Наде отозвалось, как при этом рассказе жена гравера с горечью предсказывала: должно быть, если мужья сидят в тюрьме, то вернее всего – изменять им, тогда после выхода они будут нас ценить. А иначе они будут думать – мы никому не были нужны это время, нас просто никто не взял.
Отозвалось, потому что сама Надя думала так иногда.
Пришедшая и сейчас повернула разговор за столом. Она стала рассказывать о своих хлопотах с адвокатами в юридической консультации на Никольской улице. Консультация эта долго называлась «Образцовой». Адвокаты ее брали с клиентов многие тысячи и часто посещали московские рестораны, оставляя дела клиентов в прежнем положении. Наконец в чем-то они где-то не угодили.

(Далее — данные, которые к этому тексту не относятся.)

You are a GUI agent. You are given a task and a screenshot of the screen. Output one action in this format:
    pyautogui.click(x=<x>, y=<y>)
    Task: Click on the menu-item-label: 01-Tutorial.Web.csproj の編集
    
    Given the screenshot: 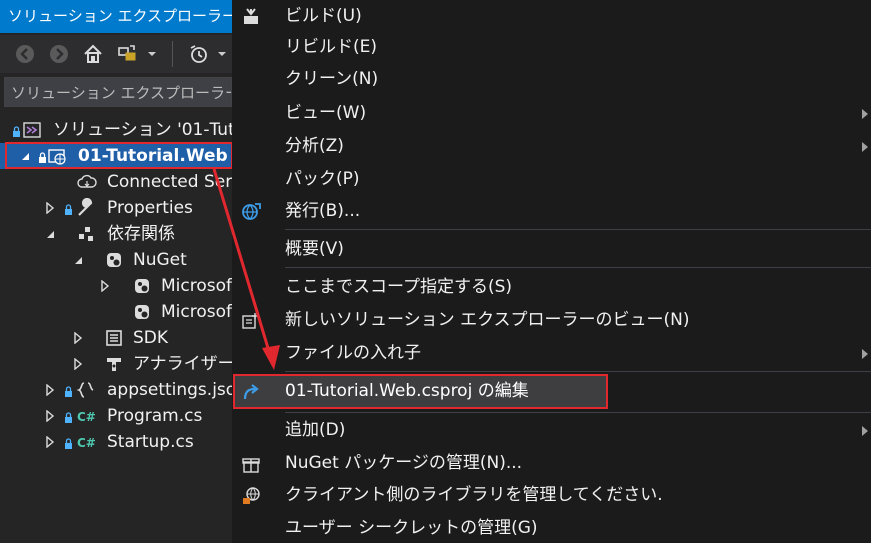 What is the action you would take?
    pyautogui.click(x=407, y=391)
    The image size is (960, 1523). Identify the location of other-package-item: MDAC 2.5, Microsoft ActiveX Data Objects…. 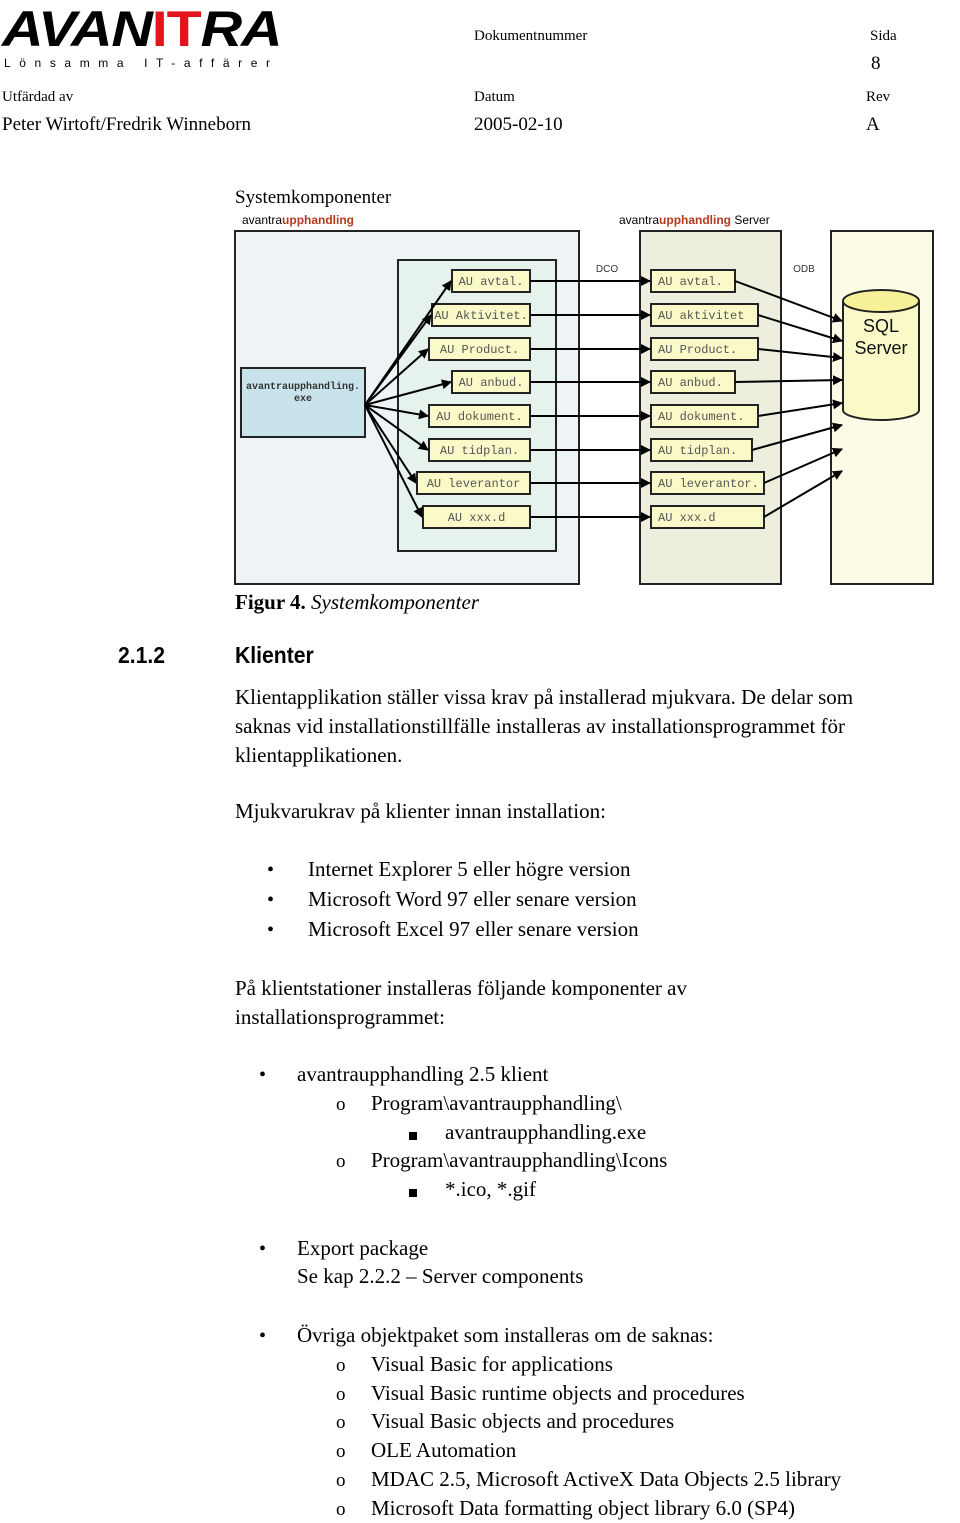
(606, 1478).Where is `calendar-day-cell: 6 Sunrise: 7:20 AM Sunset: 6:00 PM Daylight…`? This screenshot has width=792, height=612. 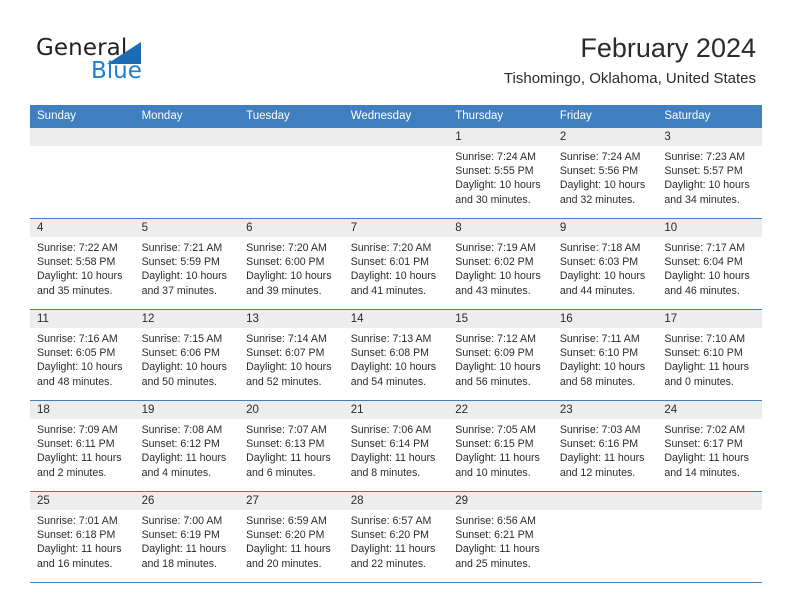
calendar-day-cell: 6 Sunrise: 7:20 AM Sunset: 6:00 PM Daylight… is located at coordinates (292, 264).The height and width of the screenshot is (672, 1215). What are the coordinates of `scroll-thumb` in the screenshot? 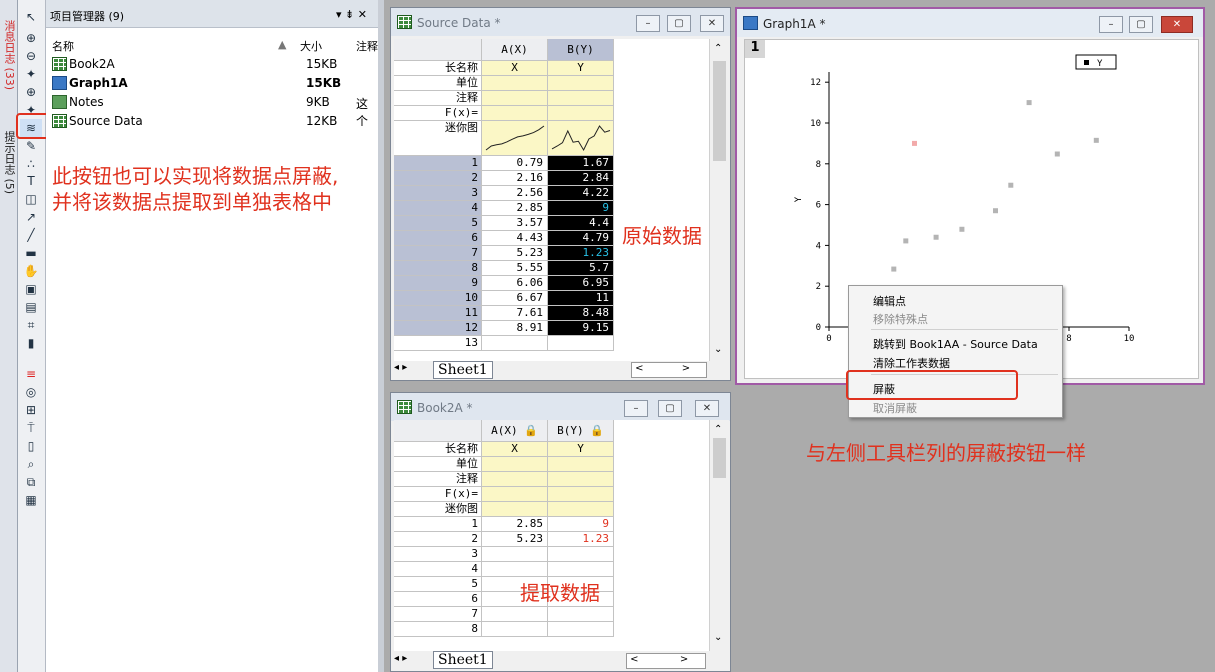 It's located at (720, 458).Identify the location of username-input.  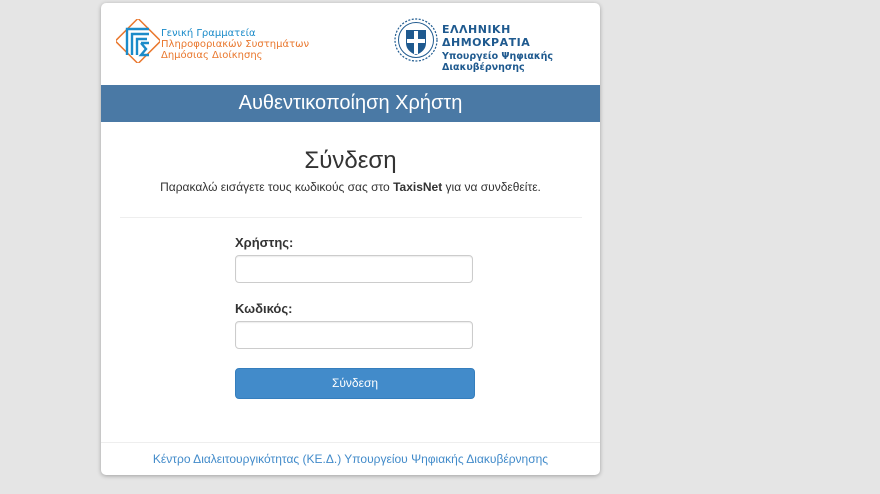
(354, 269).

Их всех арестовали, всем нарезали по десять лет, сняли вывеску «Образцовая», но уже в качестве необразцовой консультация наполнилась новыми адвокатами, и те опять начали брать многие тысячи, и опять оставляли дела клиентов в том же положении. Необходимость больших гонораров адвокаты с глазу на глаз объясняли тем, что надо делиться, что они берут не только себе, что дела проходят через много рук. Перед бетонной стеной закона беспомощные женщины ходили как перед четырехростовой стеной Бутырок – взлететь и перепорхнуть через нее не было крыльев, оставалось кланяться каждой открывающейся калиточке. Ход судебных дел за стеной казался таинственными проворотами грандиозной машины, из которой – вопреки очевидности вины, вопреки противопо-ложности обвиняемого и государства, могут иногда, как в лотерее, чистым чудом выскакивать счастливые выигрыши. И так не за выигрыш, но за мечту о выигрыше, женщины платили адвокатам.

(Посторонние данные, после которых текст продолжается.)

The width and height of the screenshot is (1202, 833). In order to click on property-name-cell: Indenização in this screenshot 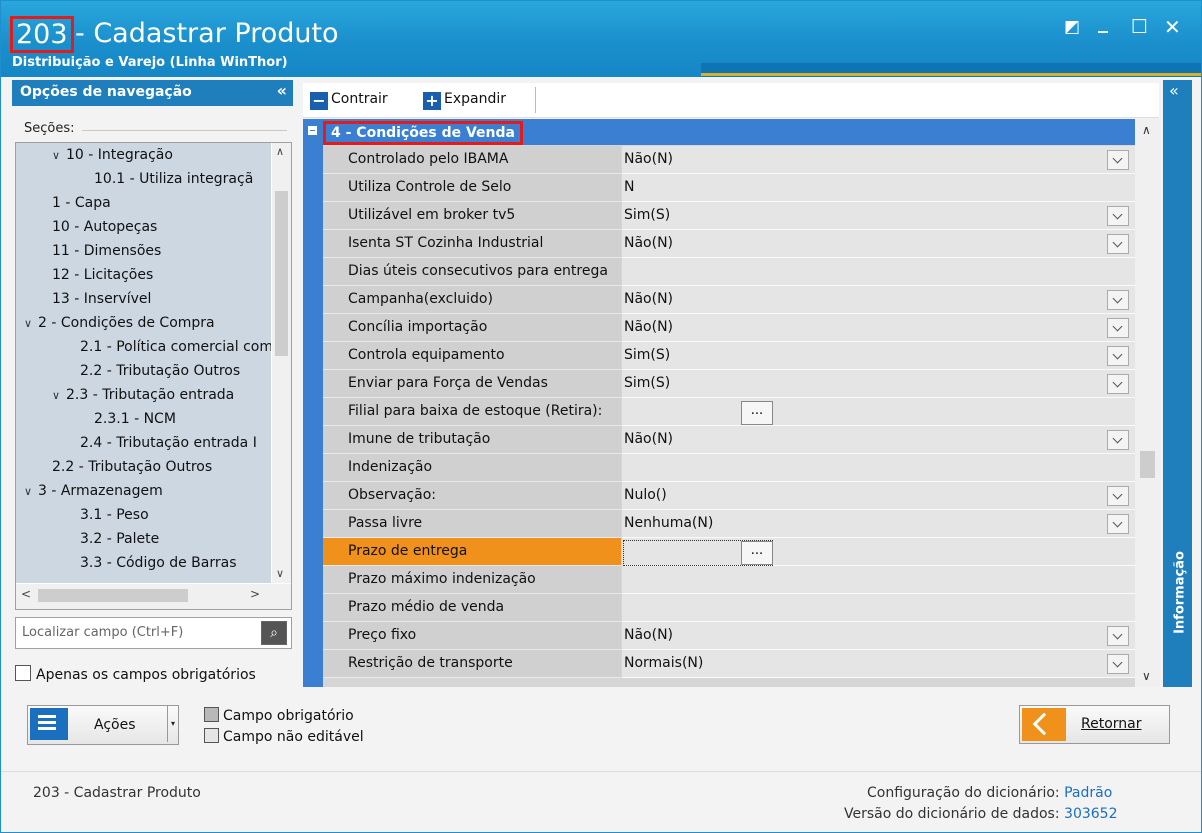, I will do `click(472, 468)`.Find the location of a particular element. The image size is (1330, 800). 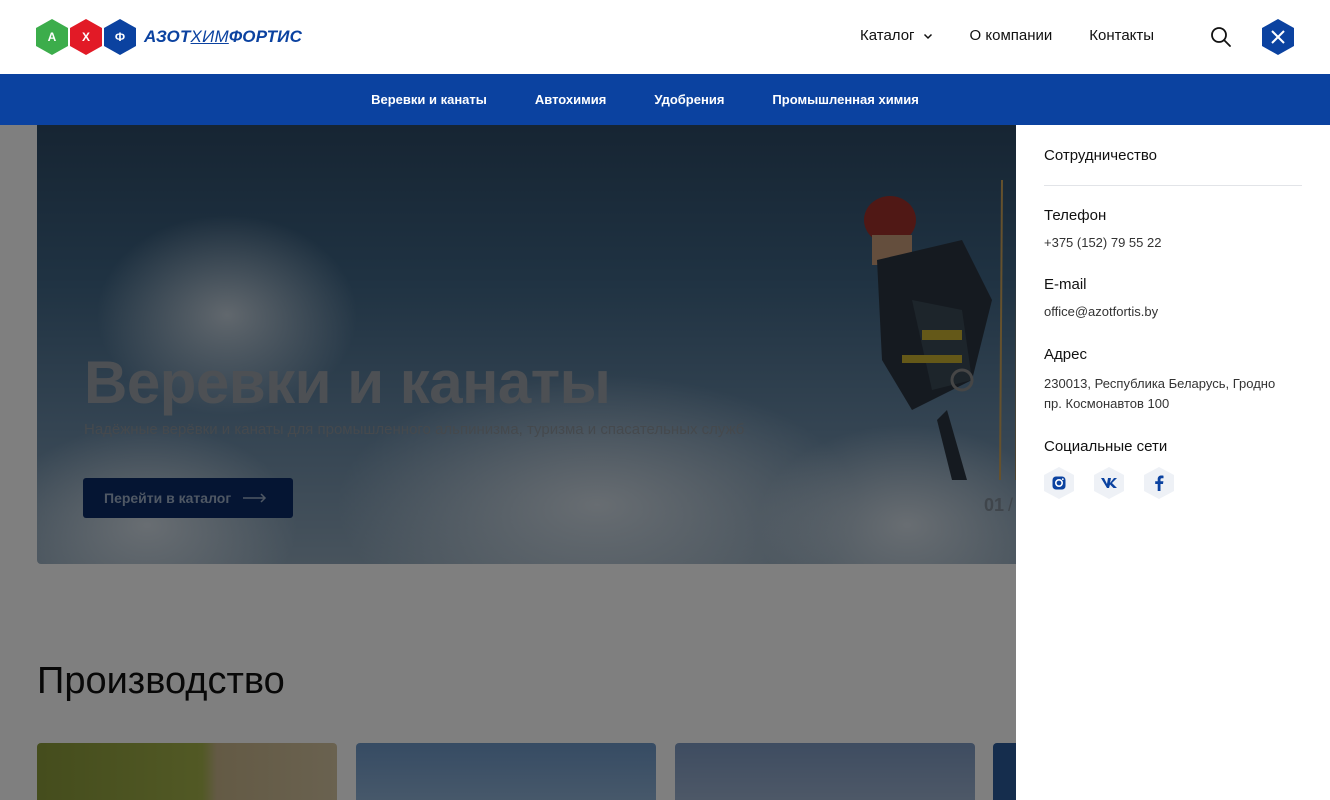

hero-title: Веревки и канаты is located at coordinates (348, 382).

Жена гравера неуклонно верила в конечный успех. Из ее слов было понятно, что она собрала тысяч сорок за продажу комнаты и пожертвований от родственников, и все эти деньги переплатила адвокатам; адвокатов сменилось уже четверо, подано было три просьбы о помиловании и пять обжалований по существу, она следила за движением всех этих жалоб, и во многих местах ей обещали благоприятное рассмотрение. Она по фамилиям знала всех дежурных прокуроров трех главных прокуратур и дышала атмосферой приемных Верховного Суда и Верховного Совета. По свойству многих доверчивых людей, а особенно женщин, она переоценивала значение каждого обнадеживающего замечания и каждого невраждебного взгляда.

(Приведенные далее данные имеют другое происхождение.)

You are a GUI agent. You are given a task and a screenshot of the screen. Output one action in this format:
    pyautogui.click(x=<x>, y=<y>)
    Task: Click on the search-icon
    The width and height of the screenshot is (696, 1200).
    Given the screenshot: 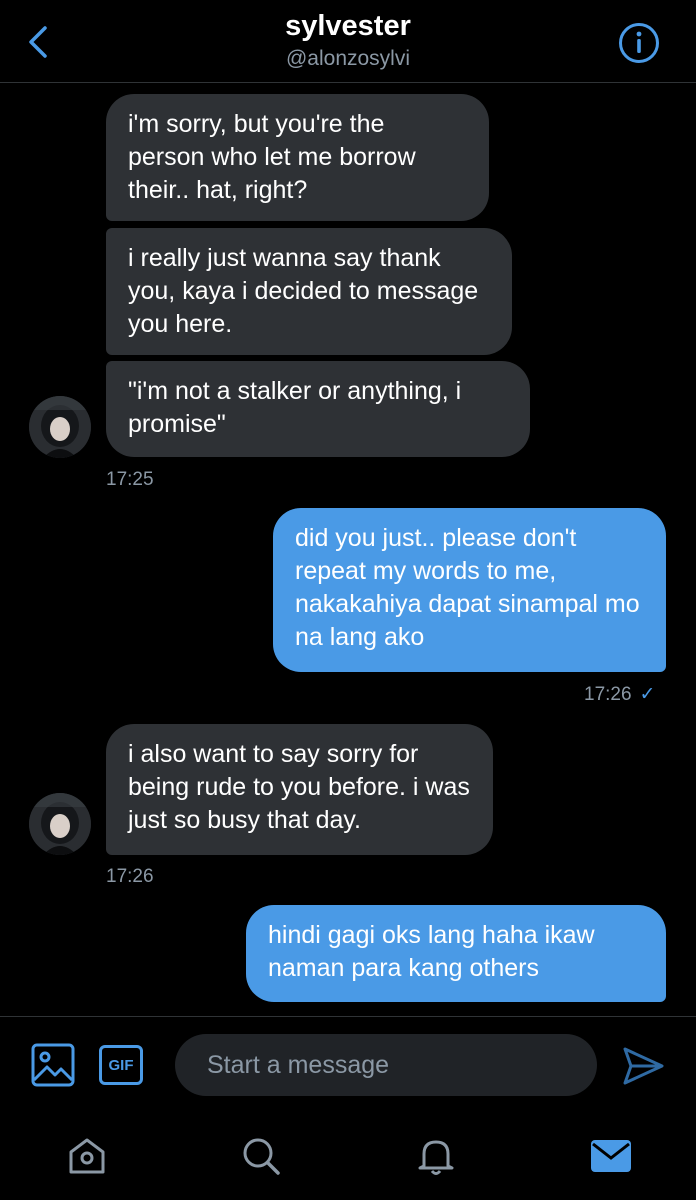 What is the action you would take?
    pyautogui.click(x=262, y=1156)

– Надо писать! Надо всем писать! – энергично повторяла она, склоняя и других женщин ринуться по ее пути. – Мужья наши страдают. Свобода не придет сама. Надо писать!
И этот рассказ тоже отвлек Надю от ее настроения и тоже больно задел.
Стареющая жена гравера говорила так воодушевленно, что верилось: она опередила и обхитрила их всех, она непременно добудет своего мужа из тюрьмы!
– И рождался упрек: а я? почему я не смогла так? почему я не оказалась такой же верной подругой?
Надя только один раз имела дело с «образцовой» консультацией, составила с адвокатом только одну просьбу, заплатила ему только две с половиной тысячи – и, наверное, мало: он обиделся и ничего не сделал.